**Exercise aim:**
Among the entries below, find the line with "This screenshot has width=1276, height=871.", then quote it and each following line up to and including the line with "Given: Click the comment", and nothing else.

**Record set:**
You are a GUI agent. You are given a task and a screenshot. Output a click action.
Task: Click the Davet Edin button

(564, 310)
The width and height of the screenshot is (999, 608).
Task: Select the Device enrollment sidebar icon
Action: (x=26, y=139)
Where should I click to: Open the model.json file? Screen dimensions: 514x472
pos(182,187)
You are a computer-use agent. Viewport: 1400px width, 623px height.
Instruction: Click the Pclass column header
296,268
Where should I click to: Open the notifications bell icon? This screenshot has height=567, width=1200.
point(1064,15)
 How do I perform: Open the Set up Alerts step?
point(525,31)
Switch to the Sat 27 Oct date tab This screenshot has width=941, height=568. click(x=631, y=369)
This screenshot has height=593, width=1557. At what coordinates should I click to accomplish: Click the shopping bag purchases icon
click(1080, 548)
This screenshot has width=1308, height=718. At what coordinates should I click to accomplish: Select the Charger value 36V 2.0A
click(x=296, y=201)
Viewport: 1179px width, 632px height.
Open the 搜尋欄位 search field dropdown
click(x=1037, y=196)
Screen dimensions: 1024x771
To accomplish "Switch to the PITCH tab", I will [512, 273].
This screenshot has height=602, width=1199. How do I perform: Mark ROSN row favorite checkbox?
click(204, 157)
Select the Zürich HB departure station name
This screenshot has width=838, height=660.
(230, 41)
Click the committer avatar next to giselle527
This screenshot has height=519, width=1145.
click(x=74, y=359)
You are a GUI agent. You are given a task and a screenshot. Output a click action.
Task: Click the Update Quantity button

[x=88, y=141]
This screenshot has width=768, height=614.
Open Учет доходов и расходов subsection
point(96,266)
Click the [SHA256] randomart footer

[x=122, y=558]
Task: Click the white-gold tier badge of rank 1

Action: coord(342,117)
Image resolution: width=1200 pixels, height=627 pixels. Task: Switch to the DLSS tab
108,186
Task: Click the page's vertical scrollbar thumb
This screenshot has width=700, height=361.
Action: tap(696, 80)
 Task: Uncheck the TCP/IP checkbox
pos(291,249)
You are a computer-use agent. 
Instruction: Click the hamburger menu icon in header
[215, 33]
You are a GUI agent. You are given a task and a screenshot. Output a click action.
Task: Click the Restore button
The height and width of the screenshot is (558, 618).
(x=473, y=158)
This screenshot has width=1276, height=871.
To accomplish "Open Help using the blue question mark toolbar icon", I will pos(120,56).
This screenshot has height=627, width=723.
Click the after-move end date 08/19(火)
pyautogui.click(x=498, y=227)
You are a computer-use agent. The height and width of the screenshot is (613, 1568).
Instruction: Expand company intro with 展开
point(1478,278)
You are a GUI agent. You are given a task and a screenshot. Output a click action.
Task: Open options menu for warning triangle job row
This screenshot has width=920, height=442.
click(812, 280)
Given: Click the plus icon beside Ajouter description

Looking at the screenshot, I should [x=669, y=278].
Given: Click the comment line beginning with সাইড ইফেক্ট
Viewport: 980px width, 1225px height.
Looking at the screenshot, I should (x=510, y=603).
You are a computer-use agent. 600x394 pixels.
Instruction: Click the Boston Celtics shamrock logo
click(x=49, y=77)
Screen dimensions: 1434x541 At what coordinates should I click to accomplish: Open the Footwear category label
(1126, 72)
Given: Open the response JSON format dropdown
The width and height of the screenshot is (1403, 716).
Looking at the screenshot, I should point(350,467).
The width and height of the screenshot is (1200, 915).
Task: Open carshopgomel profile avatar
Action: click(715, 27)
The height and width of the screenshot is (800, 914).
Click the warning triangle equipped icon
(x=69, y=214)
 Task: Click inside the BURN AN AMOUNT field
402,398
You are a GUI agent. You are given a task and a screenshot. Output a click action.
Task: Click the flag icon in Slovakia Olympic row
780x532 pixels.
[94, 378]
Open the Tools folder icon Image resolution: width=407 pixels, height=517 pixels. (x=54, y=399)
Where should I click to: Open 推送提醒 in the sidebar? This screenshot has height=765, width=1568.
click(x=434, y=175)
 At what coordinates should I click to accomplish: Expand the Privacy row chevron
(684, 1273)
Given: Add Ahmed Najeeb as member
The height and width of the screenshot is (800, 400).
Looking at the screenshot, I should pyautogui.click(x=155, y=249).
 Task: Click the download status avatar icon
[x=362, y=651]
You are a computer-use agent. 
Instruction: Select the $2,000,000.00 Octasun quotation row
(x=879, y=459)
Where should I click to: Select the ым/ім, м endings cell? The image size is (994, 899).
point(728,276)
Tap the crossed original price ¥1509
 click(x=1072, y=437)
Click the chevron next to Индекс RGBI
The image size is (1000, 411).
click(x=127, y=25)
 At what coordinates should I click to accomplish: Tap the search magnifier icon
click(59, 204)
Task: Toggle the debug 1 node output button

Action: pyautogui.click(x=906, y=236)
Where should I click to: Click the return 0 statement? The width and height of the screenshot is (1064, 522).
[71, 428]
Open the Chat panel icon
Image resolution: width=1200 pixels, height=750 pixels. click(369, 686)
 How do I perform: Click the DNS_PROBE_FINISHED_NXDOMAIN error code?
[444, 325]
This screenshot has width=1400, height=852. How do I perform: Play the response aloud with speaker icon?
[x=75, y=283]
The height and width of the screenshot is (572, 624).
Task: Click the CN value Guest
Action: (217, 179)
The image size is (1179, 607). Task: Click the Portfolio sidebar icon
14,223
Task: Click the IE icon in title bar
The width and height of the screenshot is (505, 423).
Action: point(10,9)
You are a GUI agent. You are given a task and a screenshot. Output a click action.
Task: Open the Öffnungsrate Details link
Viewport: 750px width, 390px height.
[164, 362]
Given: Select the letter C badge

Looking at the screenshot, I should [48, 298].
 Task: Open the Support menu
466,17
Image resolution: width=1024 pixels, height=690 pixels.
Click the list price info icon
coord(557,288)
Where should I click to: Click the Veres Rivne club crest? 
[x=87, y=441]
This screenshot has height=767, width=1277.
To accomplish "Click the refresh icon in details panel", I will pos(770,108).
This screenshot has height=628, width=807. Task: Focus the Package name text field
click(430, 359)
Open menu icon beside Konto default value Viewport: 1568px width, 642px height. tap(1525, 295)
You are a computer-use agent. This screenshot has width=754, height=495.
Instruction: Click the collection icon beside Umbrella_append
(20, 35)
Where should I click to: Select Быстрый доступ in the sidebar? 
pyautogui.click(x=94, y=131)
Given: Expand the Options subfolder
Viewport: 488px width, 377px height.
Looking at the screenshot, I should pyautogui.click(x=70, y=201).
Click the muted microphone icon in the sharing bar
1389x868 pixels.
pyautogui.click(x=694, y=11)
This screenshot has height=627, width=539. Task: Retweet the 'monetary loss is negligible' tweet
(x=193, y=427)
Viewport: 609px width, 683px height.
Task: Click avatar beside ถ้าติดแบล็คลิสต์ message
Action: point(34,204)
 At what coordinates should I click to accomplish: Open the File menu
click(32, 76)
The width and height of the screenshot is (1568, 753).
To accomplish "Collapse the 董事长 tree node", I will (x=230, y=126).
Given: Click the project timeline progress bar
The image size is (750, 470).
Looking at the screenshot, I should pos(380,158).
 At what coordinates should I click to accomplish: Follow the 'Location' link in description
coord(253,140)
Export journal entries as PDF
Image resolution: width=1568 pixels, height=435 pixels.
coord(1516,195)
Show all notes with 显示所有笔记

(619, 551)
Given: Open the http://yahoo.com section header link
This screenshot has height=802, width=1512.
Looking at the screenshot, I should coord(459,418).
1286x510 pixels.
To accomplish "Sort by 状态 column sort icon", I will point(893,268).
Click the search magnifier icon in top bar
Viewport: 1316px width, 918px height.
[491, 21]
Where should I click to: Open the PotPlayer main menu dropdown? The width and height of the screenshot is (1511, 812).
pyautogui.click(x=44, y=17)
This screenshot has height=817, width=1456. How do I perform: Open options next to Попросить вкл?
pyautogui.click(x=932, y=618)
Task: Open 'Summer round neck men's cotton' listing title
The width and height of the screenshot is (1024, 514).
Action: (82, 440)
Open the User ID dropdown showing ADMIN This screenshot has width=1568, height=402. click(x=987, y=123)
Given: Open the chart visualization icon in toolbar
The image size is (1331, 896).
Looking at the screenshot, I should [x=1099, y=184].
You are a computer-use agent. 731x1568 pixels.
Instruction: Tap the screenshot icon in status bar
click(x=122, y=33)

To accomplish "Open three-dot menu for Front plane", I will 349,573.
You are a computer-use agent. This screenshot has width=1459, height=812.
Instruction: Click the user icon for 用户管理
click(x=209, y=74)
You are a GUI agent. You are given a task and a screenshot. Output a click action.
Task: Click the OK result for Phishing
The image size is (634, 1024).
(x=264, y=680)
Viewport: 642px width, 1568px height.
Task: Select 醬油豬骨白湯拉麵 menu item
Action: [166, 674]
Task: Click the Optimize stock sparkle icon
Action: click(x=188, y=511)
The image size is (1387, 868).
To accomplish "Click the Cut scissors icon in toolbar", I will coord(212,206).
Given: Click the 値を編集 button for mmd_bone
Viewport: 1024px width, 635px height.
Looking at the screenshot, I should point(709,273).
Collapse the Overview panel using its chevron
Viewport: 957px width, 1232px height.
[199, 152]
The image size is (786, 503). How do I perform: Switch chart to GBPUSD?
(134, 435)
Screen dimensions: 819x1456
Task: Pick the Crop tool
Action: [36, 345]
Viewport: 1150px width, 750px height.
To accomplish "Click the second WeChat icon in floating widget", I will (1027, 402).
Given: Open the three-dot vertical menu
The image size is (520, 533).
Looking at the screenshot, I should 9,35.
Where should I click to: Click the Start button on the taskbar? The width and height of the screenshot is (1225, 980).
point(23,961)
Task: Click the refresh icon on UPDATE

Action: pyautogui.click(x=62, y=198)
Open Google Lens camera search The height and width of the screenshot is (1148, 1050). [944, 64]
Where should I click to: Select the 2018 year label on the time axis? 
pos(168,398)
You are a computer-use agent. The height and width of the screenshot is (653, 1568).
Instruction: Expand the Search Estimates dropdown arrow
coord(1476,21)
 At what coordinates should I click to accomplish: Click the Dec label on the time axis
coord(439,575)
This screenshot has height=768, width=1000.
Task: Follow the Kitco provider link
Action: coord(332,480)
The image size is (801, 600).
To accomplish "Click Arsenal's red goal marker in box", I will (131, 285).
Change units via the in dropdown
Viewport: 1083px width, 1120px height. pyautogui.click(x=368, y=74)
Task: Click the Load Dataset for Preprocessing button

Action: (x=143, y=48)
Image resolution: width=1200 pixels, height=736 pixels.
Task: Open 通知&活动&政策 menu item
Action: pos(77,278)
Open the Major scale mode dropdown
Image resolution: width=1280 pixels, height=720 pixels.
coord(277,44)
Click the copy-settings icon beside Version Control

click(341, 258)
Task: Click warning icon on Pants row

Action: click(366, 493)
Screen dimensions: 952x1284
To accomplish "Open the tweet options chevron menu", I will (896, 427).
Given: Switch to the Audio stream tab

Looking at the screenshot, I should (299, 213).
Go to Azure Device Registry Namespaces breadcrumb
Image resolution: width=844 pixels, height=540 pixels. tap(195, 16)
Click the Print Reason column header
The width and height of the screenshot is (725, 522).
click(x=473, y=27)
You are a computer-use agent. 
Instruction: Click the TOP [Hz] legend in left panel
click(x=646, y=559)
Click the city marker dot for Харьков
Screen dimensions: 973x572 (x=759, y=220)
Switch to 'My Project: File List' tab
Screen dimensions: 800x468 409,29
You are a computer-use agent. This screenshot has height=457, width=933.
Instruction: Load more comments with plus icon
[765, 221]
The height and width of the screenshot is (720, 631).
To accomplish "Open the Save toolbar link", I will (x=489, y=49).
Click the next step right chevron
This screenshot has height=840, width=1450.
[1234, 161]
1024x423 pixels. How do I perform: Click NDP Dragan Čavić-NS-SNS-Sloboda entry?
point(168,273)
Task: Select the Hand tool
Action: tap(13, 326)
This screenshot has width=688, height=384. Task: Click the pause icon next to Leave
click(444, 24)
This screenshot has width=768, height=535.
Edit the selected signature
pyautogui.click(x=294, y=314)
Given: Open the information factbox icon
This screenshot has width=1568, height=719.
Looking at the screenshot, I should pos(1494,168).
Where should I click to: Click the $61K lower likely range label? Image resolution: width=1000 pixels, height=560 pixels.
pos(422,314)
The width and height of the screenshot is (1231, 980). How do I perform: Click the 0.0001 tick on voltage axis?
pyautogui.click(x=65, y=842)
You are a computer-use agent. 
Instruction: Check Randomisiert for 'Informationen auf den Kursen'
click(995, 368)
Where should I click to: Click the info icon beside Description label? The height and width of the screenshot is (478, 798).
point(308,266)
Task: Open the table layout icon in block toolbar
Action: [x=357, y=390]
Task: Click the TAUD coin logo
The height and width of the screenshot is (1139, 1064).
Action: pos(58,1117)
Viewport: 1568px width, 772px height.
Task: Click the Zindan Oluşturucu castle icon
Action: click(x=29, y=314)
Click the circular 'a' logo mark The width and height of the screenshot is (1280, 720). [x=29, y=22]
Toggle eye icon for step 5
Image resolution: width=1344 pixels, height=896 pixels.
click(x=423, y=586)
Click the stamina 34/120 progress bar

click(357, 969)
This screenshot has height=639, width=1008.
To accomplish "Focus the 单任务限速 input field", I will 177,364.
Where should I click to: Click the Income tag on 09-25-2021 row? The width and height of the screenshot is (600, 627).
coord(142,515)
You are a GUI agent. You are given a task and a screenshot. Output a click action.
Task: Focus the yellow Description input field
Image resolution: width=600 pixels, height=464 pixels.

**Response:**
This screenshot has width=1276, height=871.
To accomplish "Open Help using the blue question mark toolbar icon", I will pos(120,56).
This screenshot has height=627, width=723.
Click the after-move end date 08/19(火)
pyautogui.click(x=498, y=227)
You are a computer-use agent. The height and width of the screenshot is (613, 1568).
Instruction: Expand company intro with 展开
point(1478,278)
You are a GUI agent. You are given a task and a screenshot. Output a click action.
Task: Open options menu for warning triangle job row
This screenshot has width=920, height=442.
click(812, 280)
Given: Click the plus icon beside Ajouter description

Looking at the screenshot, I should [x=669, y=278].
Given: Click the comment line beginning with সাইড ইফেক্ট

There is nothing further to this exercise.